• **EXTRAIT**
▽

Thoranc n'était pas seulement un brillant officier d'étatmajor; son activité ne s'exerça pas uniquement dans ce domaine purement militaire. Sur ses conseils, qui devenaient souvent des ordres, la ville de Francfort fut transformée; le Magistrat secoua son inertie. La vieille cité du moyen âge, bon gré mal gré, eut des rues pavées, éclairées. Les maisons furent numérotées. On la divisa en quartiers. Les services de voirie et de police, la surveillance des établissements dangereux, des maisons de jeux furent assurés. Les Francfortois, arrachés à leurs habitudes, maugréaient un peu. Ils n'en furent pas moins très reconnaissants envers Thoranc, puisqu'ils agirent de façon très puissante à Vienne pour lui faire obtenir le titre de comte du Saint-Empire.

△

• **DONNÉES FOURNIES**
▽

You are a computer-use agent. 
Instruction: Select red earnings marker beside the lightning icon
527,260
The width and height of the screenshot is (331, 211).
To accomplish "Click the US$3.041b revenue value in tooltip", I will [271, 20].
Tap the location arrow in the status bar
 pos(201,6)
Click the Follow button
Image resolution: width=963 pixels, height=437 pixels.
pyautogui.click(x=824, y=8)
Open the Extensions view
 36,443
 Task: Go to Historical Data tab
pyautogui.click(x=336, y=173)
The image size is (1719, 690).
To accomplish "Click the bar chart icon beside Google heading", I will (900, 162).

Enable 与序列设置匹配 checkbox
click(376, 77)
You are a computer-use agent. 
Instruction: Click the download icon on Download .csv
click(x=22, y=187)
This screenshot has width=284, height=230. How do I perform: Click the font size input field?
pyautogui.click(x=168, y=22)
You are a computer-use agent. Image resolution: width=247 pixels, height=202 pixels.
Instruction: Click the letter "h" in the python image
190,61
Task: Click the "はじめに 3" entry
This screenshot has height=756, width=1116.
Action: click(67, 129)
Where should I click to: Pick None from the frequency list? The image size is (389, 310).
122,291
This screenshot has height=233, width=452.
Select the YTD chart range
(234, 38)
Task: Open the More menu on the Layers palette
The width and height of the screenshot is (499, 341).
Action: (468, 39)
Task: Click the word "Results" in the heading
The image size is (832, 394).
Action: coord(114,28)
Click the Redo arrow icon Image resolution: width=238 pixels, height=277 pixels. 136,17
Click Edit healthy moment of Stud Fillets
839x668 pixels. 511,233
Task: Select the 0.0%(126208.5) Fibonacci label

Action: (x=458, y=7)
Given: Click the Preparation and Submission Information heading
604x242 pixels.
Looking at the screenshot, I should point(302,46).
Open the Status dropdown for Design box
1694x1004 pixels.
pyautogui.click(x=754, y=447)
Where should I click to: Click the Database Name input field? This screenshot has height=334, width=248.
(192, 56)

△

• **TRAVAIL DEMANDÉ**
- a) Répondez à ces questions d'après l'extrait :
(i) Quelle instance de Francfort secoua son inertie sur les conseils de Thoranc ?
(ii) Que fit-on des maisons de la ville ?
(iii) Quel titre les Francfortois aidèrent-ils Thoranc à obtenir ?
- b) Énumérez tous les services et toutes les formes de surveillance que l'extrait dit avoir été assurés à Francfort.

• **CORRIGÉS**
- a)
(i) Le Magistrat.
(ii) Elles furent numérotées.
(iii) Le titre de comte du Saint-Empire.

- b)
- Les services de voirie
- Les services de police
- La surveillance des établissements dangereux
- La surveillance des maisons de jeux